(Click-target data)
((
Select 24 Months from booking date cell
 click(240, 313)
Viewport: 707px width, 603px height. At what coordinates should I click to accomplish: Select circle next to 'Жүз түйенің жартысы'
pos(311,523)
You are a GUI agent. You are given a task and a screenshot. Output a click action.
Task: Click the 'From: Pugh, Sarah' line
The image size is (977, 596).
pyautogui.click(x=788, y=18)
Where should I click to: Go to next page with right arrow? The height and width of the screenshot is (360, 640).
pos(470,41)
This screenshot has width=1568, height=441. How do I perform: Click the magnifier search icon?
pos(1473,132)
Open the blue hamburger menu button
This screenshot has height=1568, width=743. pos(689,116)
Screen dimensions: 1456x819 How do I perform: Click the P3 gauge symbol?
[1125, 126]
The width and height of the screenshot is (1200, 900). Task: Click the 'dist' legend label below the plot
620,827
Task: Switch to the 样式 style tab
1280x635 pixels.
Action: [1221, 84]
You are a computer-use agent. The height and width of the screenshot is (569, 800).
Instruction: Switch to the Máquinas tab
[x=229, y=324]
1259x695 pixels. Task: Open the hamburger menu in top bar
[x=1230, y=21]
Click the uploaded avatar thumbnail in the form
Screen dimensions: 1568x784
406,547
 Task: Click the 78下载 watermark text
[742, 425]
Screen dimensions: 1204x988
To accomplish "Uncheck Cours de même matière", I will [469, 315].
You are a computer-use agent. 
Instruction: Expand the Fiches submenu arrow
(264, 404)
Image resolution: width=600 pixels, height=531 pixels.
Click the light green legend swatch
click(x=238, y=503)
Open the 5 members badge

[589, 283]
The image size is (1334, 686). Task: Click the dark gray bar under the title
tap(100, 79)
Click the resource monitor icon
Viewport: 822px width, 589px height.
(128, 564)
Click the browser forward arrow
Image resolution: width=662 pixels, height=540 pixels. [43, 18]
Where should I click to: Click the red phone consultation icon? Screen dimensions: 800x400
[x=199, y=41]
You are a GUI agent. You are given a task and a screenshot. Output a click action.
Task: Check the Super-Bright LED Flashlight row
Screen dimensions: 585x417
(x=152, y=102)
))
→ WHAT YOU SHOULD DO: Update the data from its start up to and including the line with "Action: [1221, 84]", replacing "magnifier" with "magnifying glass" and leaving everything else unchanged. Return only those lines.

→ THE ANSWER:
Select 24 Months from booking date cell
 click(240, 313)
Viewport: 707px width, 603px height. At what coordinates should I click to accomplish: Select circle next to 'Жүз түйенің жартысы'
pos(311,523)
You are a GUI agent. You are given a task and a screenshot. Output a click action.
Task: Click the 'From: Pugh, Sarah' line
The image size is (977, 596).
pyautogui.click(x=788, y=18)
Where should I click to: Go to next page with right arrow? The height and width of the screenshot is (360, 640).
pos(470,41)
This screenshot has width=1568, height=441. How do I perform: Click the magnifying glass search icon?
pos(1473,132)
Open the blue hamburger menu button
This screenshot has height=1568, width=743. pos(689,116)
Screen dimensions: 1456x819 How do I perform: Click the P3 gauge symbol?
[1125, 126]
The width and height of the screenshot is (1200, 900). Task: Click the 'dist' legend label below the plot
620,827
Task: Switch to the 样式 style tab
1280x635 pixels.
Action: [1221, 84]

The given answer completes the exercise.